The Saturdays came and went, and Brandon Ross was stuck on the sideline, watching his teammates grind, wondering when that hamstring would finally heal so he could join them on the field.
When his time finally came, Ross had a solid collegiate debut Saturday against West Virginia, though it only made the Maryland backfield more crowded. The true freshman wound up with 20 carries for just 52 yards, a paltry 2.6 yards per carry, but impressed Coach Randy Edsall with a dazzling variety of spin moves that left Mountaineers defenders lunging at air.
“Brandon made some really nice runs,” Edsall said. “A couple of times we thought he could have read it a little differently, but that’s his first college game. I thought he did some good things, some things he has to work on.”
The projected starter through the preseason, Ross instead sat out Maryland’s first three games. He aimed to return against Connecticut, but didn’t practice with the first team the entire week. Leading up to Maryland’s trip to Mountaineer Field, the Terps rotated Ross with Justus Pickett, Albert Reid and Wes Brown during practice. All four were listed as co-starters. No hints were given as to who would start, even to the running backs themselves.
“We really didn’t know who was going to start until later in the week because we all had to show coach what he wanted to see,” said Ross, who found out Thursday he would start. “It was good to get the nod. I felt good out there.”
Ross, with a self-described “north-south kind of element,” didn’t have a carry longer than nine yards. His most productive series came in the third quarter, when he had rushes of seven, six, five and five yards, picking up two first downs in the process.
“I’m also the kind of guy who’s going to try to make things happen when nothing’s there,” Ross said. “That’s not always a good thing, but I think that’s something I can bring to the table.”
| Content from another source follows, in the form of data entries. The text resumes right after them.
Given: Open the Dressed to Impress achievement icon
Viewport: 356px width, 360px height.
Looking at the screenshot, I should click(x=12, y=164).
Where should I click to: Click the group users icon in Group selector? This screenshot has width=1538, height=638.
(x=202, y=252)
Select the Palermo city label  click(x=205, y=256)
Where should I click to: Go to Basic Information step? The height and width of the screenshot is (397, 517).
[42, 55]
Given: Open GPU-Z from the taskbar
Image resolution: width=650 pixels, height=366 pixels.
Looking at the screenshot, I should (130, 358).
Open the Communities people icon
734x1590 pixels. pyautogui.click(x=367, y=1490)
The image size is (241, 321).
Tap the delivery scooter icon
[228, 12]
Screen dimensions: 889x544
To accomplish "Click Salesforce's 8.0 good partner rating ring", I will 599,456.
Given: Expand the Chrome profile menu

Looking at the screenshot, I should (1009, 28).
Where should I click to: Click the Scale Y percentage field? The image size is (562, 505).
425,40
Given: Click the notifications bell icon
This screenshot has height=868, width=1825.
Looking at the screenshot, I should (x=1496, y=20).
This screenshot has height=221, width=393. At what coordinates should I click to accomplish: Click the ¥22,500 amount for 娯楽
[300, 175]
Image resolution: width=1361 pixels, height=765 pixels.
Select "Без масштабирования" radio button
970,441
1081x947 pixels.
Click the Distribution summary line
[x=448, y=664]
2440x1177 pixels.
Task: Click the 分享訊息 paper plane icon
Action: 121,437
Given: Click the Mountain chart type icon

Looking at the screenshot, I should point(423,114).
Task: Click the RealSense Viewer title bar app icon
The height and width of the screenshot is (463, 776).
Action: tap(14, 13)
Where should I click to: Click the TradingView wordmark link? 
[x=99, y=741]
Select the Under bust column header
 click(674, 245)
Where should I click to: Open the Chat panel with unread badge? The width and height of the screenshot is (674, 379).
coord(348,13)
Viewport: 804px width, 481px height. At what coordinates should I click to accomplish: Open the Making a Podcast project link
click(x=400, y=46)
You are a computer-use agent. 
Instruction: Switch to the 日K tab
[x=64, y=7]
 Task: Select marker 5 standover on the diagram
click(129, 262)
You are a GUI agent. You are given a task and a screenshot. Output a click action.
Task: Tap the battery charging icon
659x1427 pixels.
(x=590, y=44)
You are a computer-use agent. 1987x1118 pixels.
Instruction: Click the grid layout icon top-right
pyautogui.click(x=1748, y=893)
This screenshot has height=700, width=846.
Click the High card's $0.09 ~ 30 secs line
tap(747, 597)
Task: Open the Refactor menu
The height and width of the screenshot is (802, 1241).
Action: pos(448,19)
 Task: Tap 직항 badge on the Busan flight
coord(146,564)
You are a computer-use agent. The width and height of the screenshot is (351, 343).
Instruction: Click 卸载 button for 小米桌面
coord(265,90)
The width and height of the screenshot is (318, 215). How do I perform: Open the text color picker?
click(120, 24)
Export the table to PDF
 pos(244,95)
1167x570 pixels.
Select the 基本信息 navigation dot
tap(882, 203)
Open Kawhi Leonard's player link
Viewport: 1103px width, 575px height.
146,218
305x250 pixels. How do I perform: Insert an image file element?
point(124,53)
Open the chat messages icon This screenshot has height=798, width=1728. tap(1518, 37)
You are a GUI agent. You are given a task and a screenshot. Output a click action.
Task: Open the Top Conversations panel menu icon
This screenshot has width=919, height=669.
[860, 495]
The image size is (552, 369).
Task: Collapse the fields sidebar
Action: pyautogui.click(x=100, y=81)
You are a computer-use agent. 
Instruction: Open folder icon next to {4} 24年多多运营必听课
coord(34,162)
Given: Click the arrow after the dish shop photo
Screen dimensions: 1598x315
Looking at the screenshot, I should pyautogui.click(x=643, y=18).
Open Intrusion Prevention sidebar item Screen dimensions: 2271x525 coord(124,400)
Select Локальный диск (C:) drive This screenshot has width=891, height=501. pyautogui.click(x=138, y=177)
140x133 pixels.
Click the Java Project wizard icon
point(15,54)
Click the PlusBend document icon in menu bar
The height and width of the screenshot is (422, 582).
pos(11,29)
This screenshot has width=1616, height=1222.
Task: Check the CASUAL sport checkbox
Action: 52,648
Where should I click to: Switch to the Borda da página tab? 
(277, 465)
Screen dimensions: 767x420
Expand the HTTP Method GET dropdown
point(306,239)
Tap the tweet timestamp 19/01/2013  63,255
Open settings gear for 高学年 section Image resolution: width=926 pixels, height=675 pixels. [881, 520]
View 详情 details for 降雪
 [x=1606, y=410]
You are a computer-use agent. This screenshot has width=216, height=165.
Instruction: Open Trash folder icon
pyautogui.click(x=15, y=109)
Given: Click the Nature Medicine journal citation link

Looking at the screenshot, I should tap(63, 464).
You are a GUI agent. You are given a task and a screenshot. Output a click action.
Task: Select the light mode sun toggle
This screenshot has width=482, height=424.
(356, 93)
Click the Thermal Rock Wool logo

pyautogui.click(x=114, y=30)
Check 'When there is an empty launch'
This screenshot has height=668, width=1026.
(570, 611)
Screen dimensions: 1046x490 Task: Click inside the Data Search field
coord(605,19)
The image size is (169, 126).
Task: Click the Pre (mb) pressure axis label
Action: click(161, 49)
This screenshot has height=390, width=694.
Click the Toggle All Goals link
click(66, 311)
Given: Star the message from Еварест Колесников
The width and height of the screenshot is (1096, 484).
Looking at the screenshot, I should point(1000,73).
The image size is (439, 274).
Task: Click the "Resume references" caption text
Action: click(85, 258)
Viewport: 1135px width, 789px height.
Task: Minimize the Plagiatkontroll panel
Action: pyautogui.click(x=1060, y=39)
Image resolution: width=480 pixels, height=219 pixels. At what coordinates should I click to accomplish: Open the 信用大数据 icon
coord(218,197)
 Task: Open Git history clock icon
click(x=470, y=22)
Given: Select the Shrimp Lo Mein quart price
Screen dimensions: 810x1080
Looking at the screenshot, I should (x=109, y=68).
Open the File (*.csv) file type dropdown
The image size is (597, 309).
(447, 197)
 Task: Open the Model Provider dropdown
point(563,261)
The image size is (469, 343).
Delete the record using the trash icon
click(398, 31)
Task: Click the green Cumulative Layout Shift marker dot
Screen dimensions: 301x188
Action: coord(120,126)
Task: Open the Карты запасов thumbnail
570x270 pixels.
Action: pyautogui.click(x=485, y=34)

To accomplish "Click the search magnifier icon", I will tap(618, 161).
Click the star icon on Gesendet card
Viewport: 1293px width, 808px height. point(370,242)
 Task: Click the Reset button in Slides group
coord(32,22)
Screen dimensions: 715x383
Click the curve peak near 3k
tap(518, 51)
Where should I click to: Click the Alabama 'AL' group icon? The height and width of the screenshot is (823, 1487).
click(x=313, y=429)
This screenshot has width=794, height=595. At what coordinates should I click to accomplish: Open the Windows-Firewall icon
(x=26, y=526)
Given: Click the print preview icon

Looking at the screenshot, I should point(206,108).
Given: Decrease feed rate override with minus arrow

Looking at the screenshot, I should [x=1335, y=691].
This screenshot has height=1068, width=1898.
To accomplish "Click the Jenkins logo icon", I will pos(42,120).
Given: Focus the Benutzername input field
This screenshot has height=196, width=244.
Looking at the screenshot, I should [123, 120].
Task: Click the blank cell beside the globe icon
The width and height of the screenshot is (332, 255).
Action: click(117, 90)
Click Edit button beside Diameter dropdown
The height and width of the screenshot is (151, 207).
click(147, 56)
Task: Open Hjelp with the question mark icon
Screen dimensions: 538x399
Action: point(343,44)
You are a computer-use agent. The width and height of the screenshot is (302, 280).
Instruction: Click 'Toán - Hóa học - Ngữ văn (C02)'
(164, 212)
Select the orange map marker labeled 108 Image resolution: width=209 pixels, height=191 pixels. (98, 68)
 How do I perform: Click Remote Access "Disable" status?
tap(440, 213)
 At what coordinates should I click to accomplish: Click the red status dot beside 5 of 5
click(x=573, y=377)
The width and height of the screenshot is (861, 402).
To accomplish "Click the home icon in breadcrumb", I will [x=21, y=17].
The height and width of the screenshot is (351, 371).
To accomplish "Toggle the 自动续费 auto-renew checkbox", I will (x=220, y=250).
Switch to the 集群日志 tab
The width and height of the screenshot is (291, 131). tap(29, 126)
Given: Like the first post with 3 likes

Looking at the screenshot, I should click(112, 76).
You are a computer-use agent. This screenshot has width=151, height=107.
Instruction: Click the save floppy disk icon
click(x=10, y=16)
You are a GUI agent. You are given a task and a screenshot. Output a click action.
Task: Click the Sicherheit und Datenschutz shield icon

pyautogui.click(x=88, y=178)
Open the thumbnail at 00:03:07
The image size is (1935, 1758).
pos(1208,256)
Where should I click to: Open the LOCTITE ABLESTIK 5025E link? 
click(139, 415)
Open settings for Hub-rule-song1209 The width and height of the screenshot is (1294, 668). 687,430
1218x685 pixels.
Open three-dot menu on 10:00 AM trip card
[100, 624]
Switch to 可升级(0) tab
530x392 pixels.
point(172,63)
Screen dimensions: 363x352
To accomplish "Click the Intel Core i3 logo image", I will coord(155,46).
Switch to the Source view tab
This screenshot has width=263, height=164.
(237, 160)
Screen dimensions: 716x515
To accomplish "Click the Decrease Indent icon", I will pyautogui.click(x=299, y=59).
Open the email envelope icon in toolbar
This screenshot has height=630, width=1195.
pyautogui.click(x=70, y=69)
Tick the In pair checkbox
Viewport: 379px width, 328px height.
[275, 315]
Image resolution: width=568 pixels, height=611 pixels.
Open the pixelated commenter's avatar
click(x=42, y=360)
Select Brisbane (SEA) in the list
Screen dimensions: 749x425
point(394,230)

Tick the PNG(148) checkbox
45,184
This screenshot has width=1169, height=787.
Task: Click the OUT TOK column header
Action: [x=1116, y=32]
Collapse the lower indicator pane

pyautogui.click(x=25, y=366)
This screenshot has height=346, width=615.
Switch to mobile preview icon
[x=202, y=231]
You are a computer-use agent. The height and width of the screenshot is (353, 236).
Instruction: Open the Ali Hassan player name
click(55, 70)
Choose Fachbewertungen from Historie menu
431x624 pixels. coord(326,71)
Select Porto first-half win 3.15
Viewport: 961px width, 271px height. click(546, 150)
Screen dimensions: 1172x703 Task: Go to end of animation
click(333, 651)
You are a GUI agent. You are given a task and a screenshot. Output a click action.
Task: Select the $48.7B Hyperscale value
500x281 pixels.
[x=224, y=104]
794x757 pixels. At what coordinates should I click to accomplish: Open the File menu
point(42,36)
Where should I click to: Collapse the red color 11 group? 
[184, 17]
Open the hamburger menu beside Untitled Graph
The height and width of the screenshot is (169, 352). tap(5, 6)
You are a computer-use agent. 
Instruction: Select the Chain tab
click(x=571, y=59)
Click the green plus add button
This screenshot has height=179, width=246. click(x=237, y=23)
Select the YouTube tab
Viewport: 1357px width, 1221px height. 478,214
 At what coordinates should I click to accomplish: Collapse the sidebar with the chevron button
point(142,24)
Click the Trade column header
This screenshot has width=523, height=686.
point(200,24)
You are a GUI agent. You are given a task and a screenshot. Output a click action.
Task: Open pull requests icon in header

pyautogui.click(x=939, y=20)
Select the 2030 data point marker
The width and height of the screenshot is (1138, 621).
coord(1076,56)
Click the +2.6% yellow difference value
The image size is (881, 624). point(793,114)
Ross received 20 out of Maryland’s 35 carries, but the breakdown moving forward will be anyone’s guess. Reid had four carries for 20 yards including a 15-yard burst. Wes Brown, who broke out against Connecticut, got just two carries, and Justus Pickett, the team’s leading rusher before Brown’s 74-yard effort versus the Huskies, only had four catches on third-down packages.
“Albert went in and was productive, Justus made some good plays when he was in there on third down,” Edsall said. “Wes got in there a little bit. We saw that kind of rotation, and that helps us. For his first college game, I thought Brandon did a nice job. A lot of things to work on, and he’ll get better.”
Ross was a little more critical, citing necessary improvement in his pass protection and having “left some yards on the field.” But with all four running backs at last healthy, the Terps can begin hammering out a consistent rotation within the backfield.
“I especially liked the way in the second half when we were able to pick up first downs,” Ross said. “I thought we controlled time of possession. Thing is, we didn’t capitalize on it. That’s what hurt us. I definitely think the run game has improved a lot.”